* _Problem to solve_
Could you repeat all of the entries below word for word, leaving the pictures out?

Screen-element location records
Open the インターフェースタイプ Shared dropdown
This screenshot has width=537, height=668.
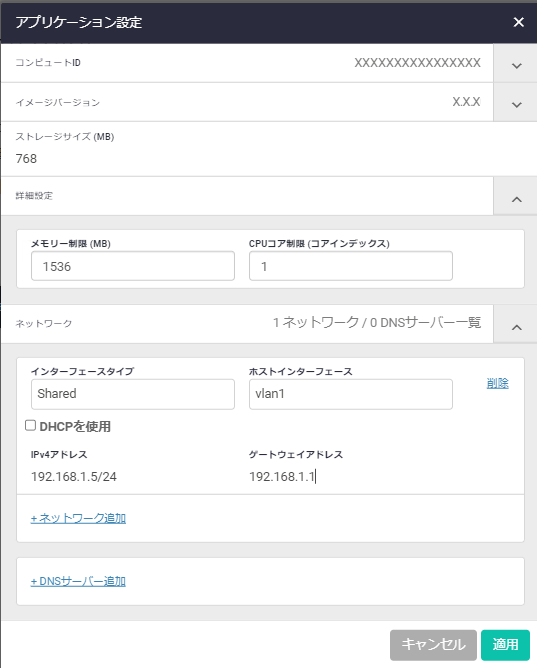pos(133,394)
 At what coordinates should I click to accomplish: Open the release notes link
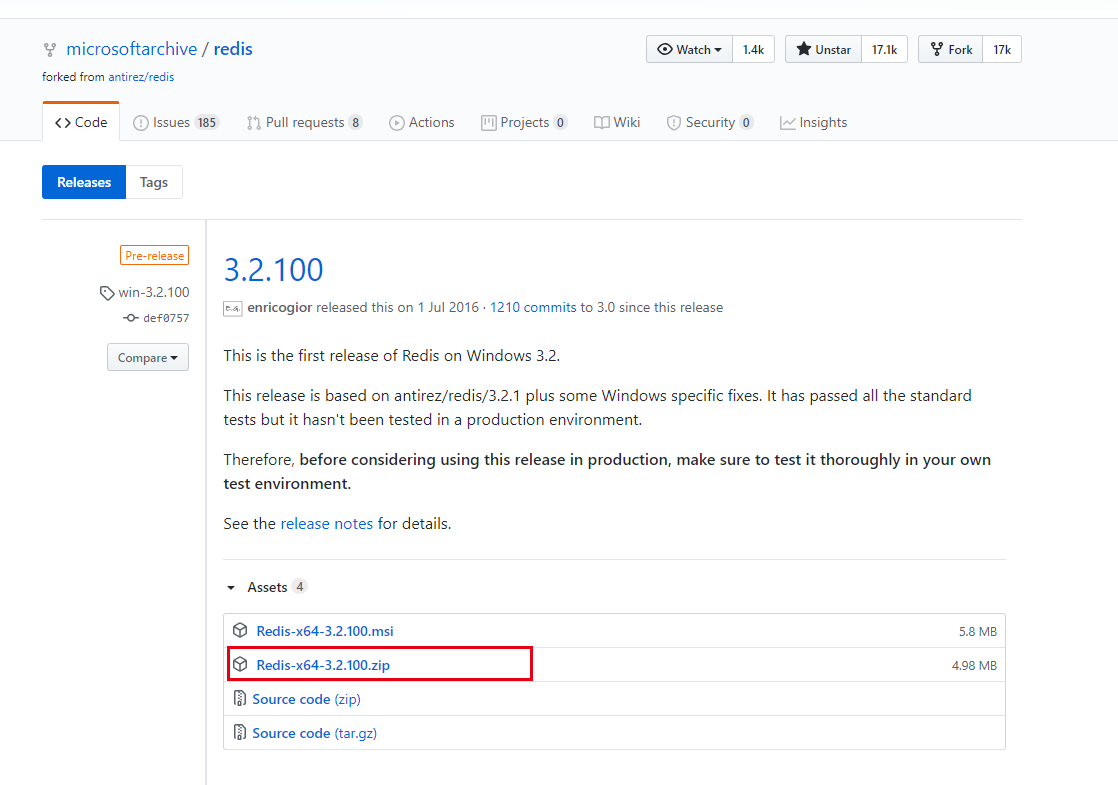point(326,524)
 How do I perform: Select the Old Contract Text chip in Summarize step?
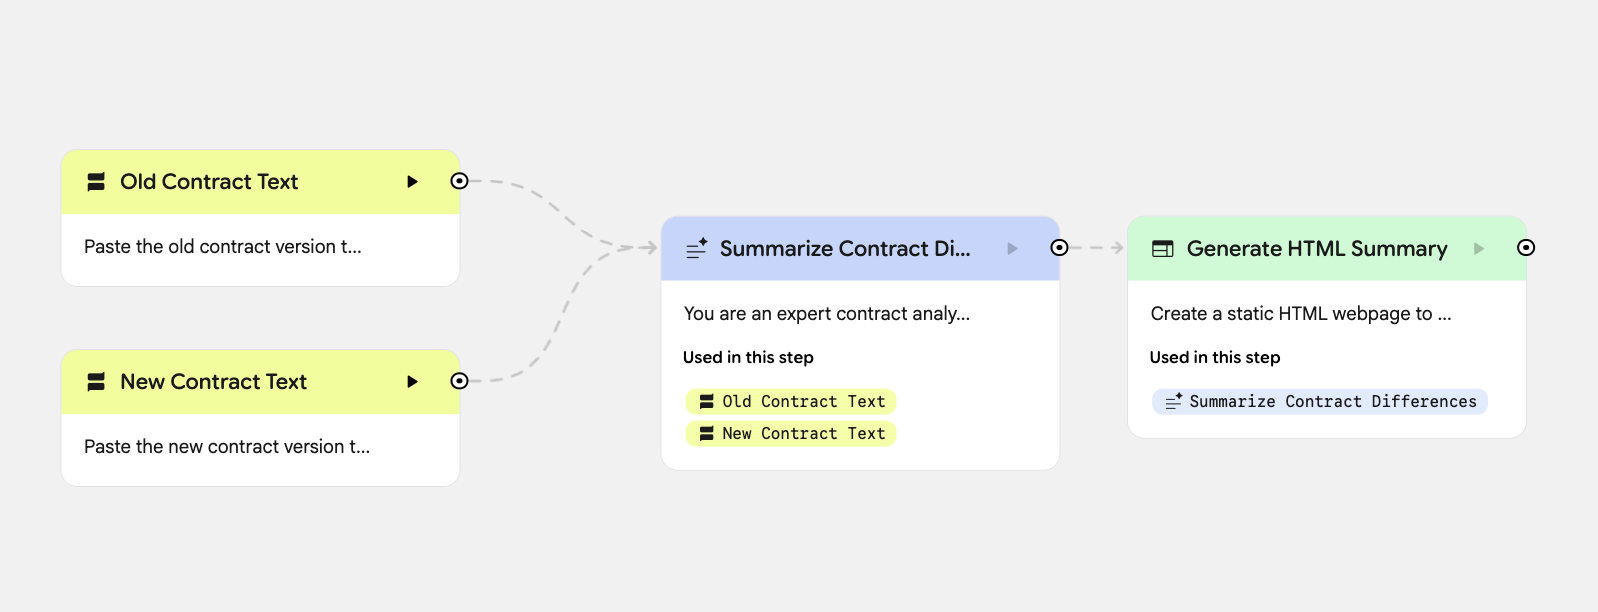pyautogui.click(x=791, y=402)
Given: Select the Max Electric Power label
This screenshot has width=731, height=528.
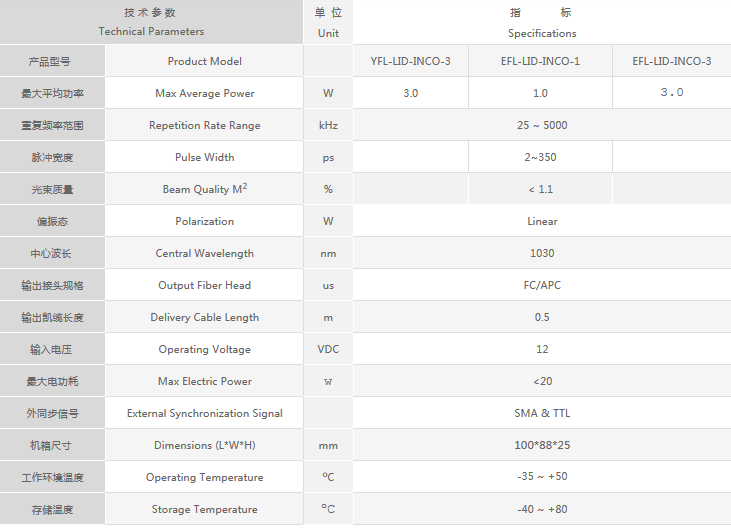Looking at the screenshot, I should click(204, 381).
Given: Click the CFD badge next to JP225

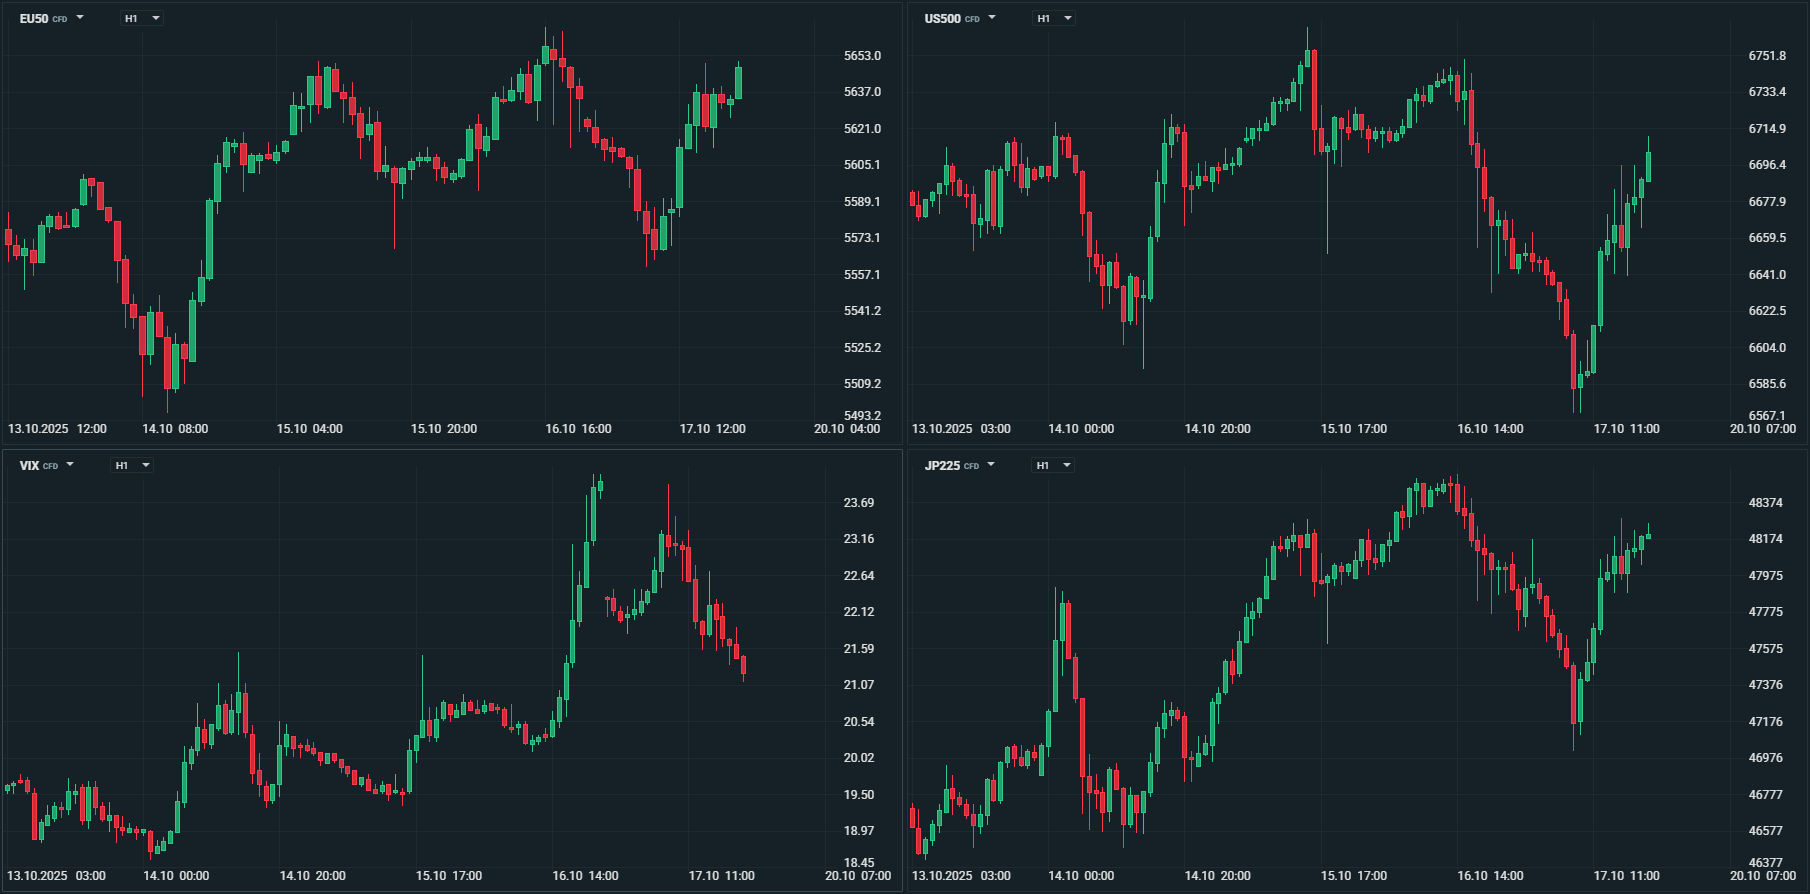Looking at the screenshot, I should tap(971, 467).
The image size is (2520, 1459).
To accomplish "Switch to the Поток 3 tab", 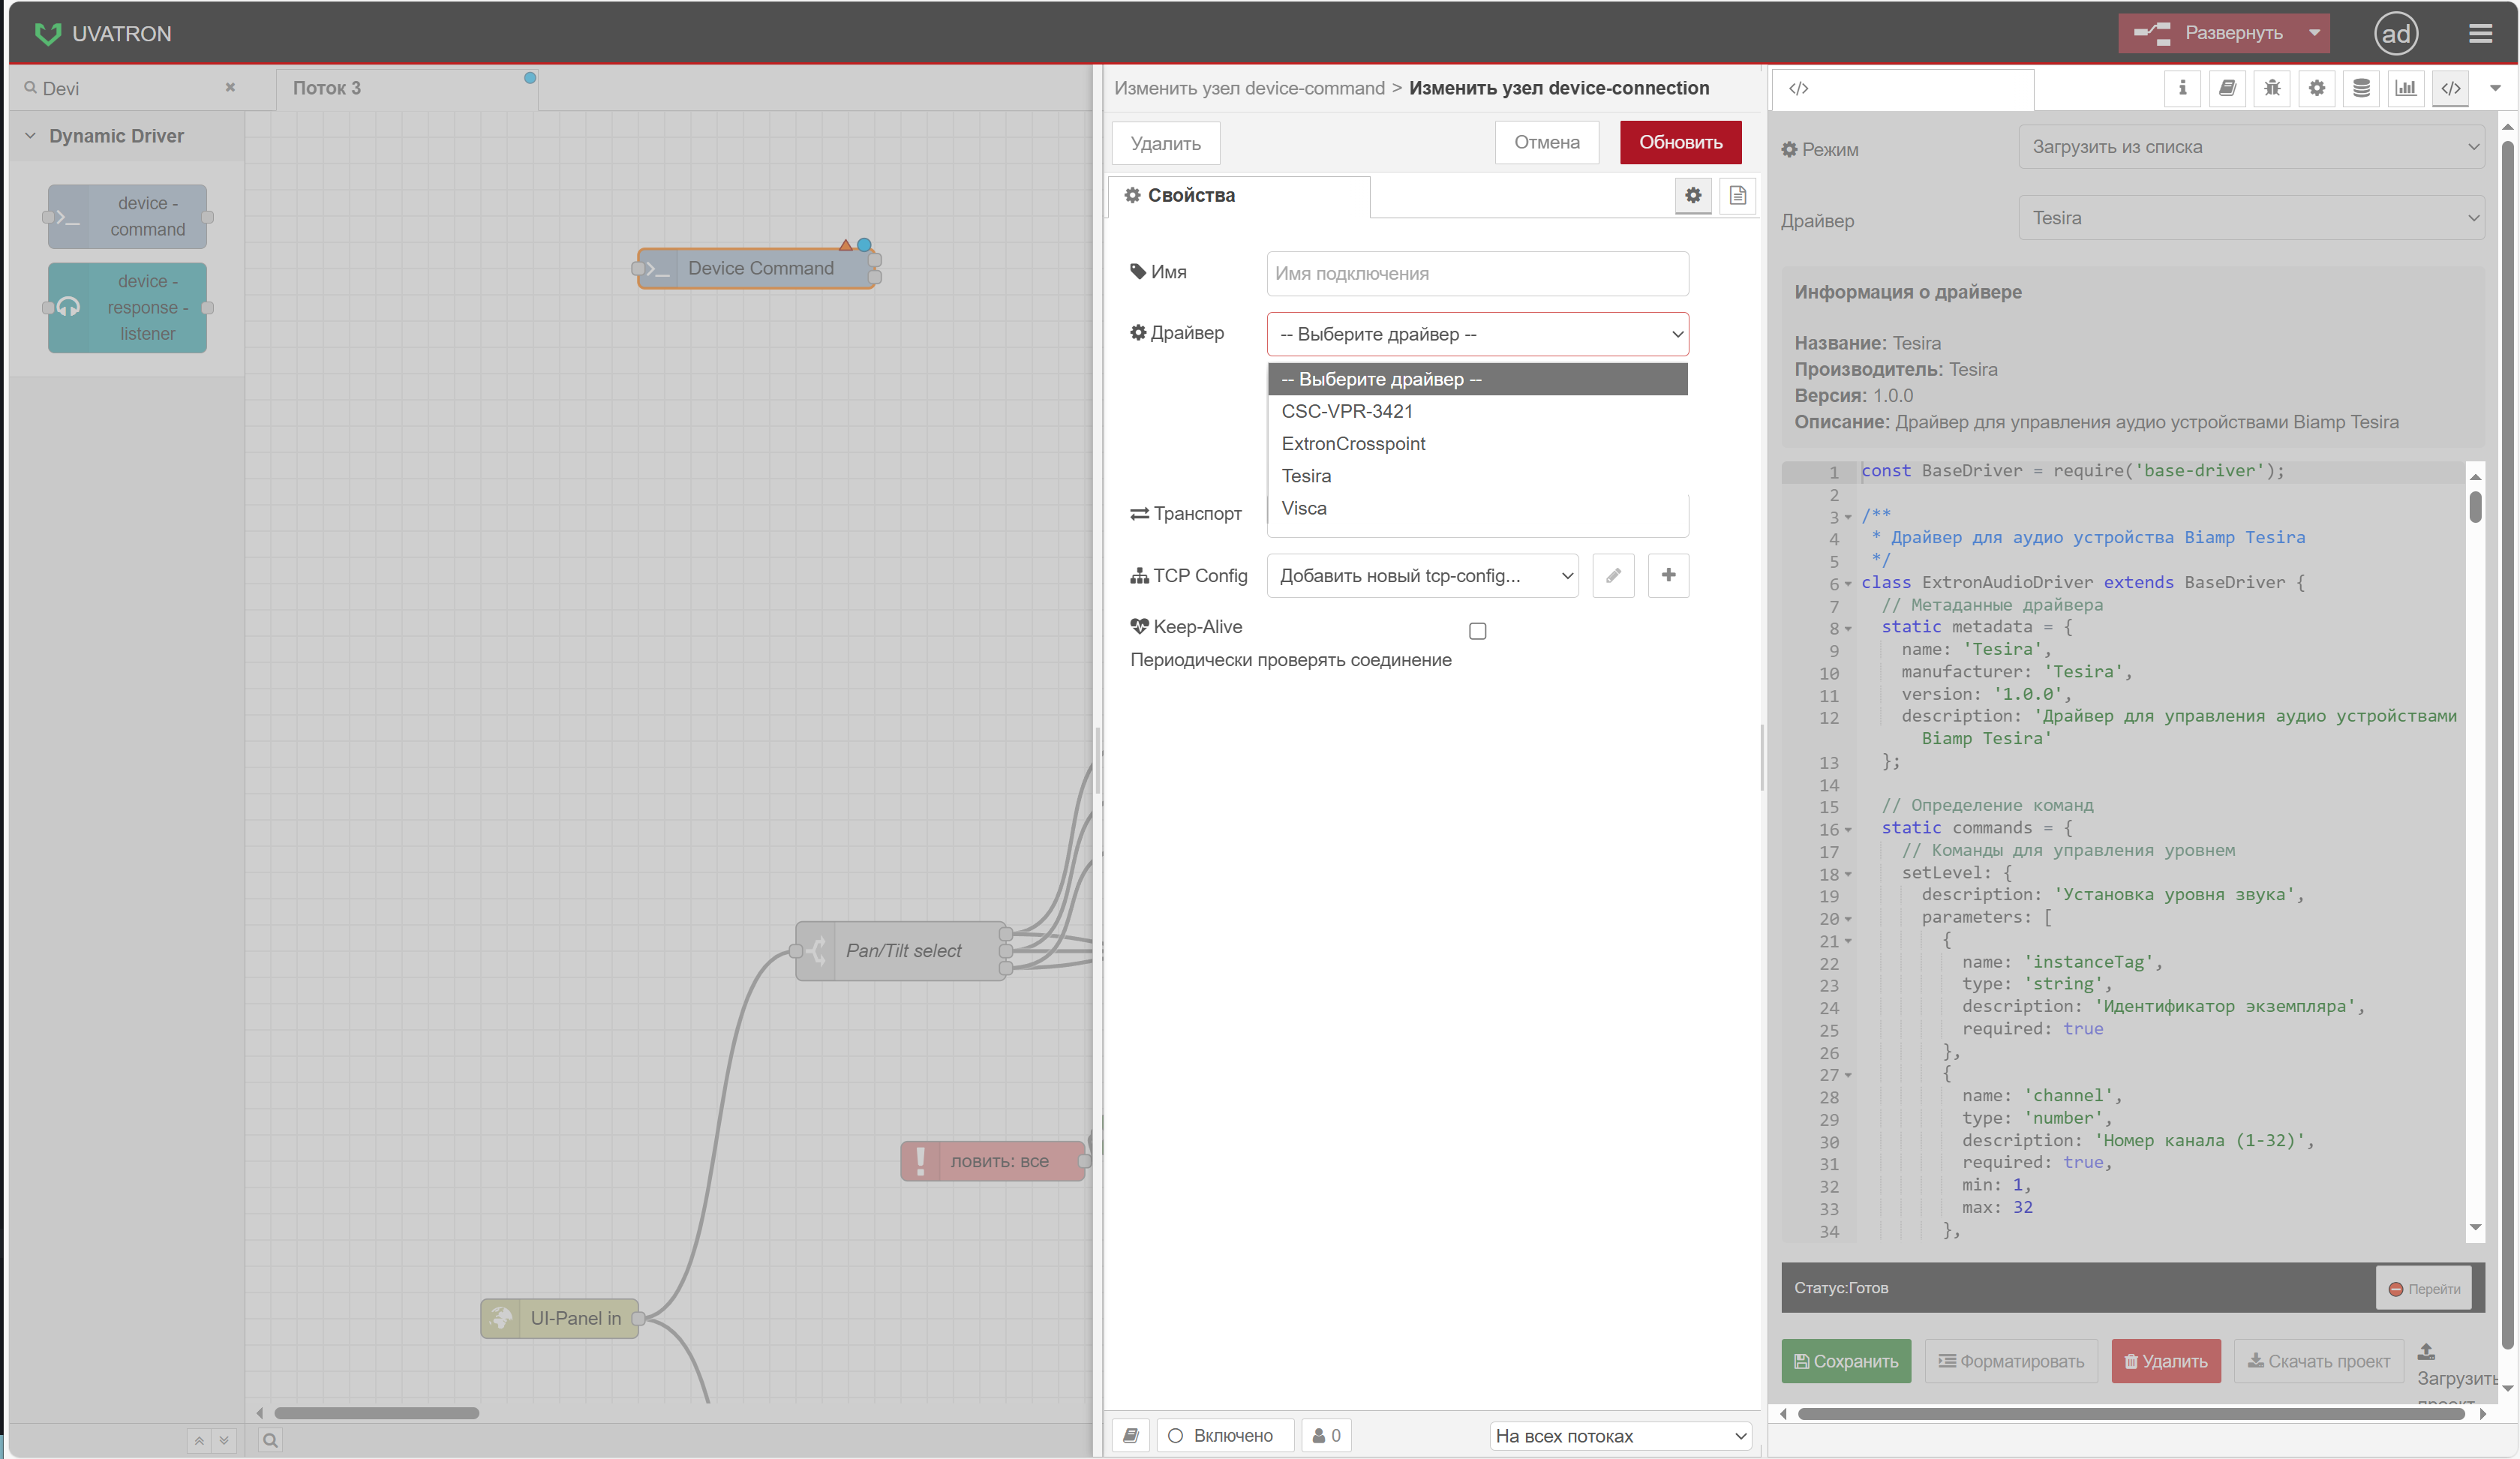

* _Response to the exercise_
Open the インターフェースタイプ Shared dropdown
This screenshot has width=537, height=668.
pos(133,394)
 At what coordinates should I click to accomplish: Open the release notes link
point(326,524)
 How do I perform: Select the Old Contract Text chip in Summarize step?
pyautogui.click(x=791, y=402)
Given: Select the Max Electric Power label
This screenshot has width=731, height=528.
Looking at the screenshot, I should click(204, 381).
Given: Click the CFD badge next to JP225

Looking at the screenshot, I should tap(971, 467).
The image size is (2520, 1459).
To accomplish "Switch to the Поток 3 tab", 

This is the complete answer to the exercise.